Polygon hat intern viele Leute entlassen, sagen mehrere Personen, die sich in der Sache auskennen. Aus der Branche hört man, dass ungefähr 30 Prozent der Mitarbeitenden diese Woche gehen mussten, obwohl das Unternehmen dazu noch nichts öffentlich gesagt hat.
Außerdem gibt es Berichte in sozialen Netzwerken. Einige Mitarbeitende mit Verbindung zu Polygon sowie Personen aus der Community sprechen dort über plötzliche Kündigungen und Änderungen in Teams. Polygon Labs hat bisher auf Nachfragen nicht geantwortet.

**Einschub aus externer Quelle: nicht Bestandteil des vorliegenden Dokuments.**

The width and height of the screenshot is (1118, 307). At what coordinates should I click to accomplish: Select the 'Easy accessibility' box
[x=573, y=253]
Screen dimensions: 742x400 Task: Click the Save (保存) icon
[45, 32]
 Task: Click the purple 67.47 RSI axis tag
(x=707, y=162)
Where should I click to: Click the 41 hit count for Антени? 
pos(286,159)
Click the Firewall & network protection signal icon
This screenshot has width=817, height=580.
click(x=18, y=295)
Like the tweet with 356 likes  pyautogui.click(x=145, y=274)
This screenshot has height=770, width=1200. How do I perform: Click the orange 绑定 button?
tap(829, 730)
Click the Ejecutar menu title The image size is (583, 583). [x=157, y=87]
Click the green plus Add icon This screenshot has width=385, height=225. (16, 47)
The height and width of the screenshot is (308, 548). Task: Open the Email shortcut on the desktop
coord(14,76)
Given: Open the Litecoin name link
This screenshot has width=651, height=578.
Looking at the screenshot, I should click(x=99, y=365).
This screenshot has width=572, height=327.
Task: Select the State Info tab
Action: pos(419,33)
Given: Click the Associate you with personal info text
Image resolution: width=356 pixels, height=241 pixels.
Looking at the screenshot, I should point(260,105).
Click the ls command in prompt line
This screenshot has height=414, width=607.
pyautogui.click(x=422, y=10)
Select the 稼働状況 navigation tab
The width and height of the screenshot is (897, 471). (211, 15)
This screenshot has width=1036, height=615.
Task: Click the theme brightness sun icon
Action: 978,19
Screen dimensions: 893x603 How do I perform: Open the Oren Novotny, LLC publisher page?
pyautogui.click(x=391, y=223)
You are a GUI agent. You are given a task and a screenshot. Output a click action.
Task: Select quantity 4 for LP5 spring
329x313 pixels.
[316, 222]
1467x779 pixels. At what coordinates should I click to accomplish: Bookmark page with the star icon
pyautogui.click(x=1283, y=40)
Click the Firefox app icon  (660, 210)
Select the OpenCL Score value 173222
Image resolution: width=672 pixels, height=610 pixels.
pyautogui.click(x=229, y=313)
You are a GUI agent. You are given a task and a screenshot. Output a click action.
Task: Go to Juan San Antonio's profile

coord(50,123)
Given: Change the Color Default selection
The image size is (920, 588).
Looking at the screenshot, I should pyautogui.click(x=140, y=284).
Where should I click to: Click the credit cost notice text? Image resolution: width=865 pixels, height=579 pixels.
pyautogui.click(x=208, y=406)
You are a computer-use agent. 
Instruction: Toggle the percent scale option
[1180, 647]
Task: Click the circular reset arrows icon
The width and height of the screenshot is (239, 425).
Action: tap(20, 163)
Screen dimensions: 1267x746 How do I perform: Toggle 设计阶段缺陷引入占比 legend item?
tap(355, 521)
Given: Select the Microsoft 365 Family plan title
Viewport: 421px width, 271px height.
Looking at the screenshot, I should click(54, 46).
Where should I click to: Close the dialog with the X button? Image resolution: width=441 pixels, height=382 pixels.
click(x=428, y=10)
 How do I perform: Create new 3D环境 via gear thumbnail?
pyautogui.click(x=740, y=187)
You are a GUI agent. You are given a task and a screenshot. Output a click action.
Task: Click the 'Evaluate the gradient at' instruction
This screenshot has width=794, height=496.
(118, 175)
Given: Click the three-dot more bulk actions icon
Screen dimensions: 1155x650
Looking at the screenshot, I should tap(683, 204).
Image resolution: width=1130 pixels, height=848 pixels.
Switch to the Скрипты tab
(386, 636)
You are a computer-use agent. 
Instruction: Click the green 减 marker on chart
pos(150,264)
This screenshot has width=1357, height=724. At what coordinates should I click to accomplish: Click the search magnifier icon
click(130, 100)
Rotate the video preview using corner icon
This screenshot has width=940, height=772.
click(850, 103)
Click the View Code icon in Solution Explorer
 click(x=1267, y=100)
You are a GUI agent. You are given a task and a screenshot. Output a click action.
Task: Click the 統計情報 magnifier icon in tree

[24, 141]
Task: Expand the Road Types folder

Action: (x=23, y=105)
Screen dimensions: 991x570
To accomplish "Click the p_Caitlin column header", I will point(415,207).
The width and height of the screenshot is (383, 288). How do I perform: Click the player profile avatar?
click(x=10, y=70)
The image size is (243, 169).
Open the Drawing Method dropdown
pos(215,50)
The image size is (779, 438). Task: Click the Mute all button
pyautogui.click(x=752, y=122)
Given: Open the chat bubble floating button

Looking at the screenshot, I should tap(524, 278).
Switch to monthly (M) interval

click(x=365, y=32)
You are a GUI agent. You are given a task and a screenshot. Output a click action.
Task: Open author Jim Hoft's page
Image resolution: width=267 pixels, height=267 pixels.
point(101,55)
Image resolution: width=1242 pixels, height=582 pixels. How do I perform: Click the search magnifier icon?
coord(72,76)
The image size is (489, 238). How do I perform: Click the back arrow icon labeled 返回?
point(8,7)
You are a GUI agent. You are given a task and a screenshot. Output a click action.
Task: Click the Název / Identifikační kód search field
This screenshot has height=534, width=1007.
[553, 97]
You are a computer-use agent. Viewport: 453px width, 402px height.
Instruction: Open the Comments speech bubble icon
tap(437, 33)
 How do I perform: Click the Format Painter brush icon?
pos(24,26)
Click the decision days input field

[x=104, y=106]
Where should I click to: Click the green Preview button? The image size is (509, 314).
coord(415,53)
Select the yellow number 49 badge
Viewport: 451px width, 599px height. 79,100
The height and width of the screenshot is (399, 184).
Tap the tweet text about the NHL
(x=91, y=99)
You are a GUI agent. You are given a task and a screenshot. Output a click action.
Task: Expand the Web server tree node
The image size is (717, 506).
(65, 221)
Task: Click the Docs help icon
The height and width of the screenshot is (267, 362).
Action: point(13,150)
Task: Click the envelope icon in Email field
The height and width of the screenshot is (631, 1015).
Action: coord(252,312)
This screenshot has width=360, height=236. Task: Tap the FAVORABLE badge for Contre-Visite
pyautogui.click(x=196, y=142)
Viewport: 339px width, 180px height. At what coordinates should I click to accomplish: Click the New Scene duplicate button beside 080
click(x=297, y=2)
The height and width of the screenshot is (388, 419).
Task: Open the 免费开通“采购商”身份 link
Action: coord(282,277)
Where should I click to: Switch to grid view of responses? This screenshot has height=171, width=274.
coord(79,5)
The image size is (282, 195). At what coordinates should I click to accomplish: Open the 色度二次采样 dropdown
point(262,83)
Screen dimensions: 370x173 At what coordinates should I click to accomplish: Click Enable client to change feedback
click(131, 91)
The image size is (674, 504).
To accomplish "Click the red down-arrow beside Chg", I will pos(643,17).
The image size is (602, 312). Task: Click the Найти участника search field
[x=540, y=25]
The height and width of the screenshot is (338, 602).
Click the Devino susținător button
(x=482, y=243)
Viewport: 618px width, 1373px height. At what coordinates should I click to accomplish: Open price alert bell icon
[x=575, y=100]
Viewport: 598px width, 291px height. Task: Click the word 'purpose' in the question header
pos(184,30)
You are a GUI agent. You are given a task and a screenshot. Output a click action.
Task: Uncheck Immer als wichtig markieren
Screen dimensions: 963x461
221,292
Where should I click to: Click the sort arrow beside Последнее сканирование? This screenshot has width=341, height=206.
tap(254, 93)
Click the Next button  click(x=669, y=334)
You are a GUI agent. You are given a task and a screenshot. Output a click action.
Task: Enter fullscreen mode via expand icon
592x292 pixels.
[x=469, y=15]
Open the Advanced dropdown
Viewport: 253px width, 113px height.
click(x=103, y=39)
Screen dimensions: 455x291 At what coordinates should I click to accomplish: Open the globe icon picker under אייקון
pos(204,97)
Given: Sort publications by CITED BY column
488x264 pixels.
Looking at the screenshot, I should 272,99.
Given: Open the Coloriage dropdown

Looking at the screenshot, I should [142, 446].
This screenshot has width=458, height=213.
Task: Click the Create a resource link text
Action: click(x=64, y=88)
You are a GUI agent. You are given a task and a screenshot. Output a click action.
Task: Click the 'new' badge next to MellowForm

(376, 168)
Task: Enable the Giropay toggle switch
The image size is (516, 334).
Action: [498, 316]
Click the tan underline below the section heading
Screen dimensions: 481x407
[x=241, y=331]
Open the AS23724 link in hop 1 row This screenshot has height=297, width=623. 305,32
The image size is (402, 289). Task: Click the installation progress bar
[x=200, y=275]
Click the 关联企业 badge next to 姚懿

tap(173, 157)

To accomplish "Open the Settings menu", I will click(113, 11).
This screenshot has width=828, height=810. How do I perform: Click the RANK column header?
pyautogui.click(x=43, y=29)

Steht Polygon vor einer großen strategischen Wende?
So eine große Entlassungswelle gab es beim Layer-2-Netzwerk schon einmal. Bereits 2024 mussten fast 20 Prozent der Belegschaft gehen.
Der Zeitpunkt passt zu einer größeren Neuordnung, die Polygon in den letzten Wochen angedeutet hat. Schon zu Monatsbeginn hieß es bei Polygon Labs, dass das Team jetzt vor allem auf Zahlungsdienste ausgerichtet wird. Damit rückt Polygon von Skalierung und DeFi-Geschichten ab.
Vorher hatte Polygon für mehr als 250 Mio. USD Firmen gekauft, darunter Coinme. Das ist ein US-regulierter Dienst, um Geld in Krypto zu tauschen. Sequence wurde auch übernommen. Diese Firma bietet Wallet- und Cross-Chain-Zahlungen an.
Alle diese Firmen zusammen bilden jetzt bei Polygon das sogenannte Open Money Stack. Es ist ein System, das regulierte Stablecoin-Zahlungen und Geldtransfers in der Chain ermöglichen soll.
Gleichzeitig arbeitet Polygon weiter an Verbesserungen im Netzwerk. Mit dem Madhugiri-Upgrade wurde die Leistung erhöht, damit mehr Transaktionen verarbeitet werden können.
Die Neuerungen zeigen sich auch am Markt. Polygons Token POL ist in den letzten Wochen deutlich gestiegen.
Doch intern scheint die Umstellung Probleme zu machen.
Bisher hat Polygon die gemeldeten Entlassungen nicht bestätigt. Aber die Abgänge fallen inzwischen auf den sozialen Plattformen auf.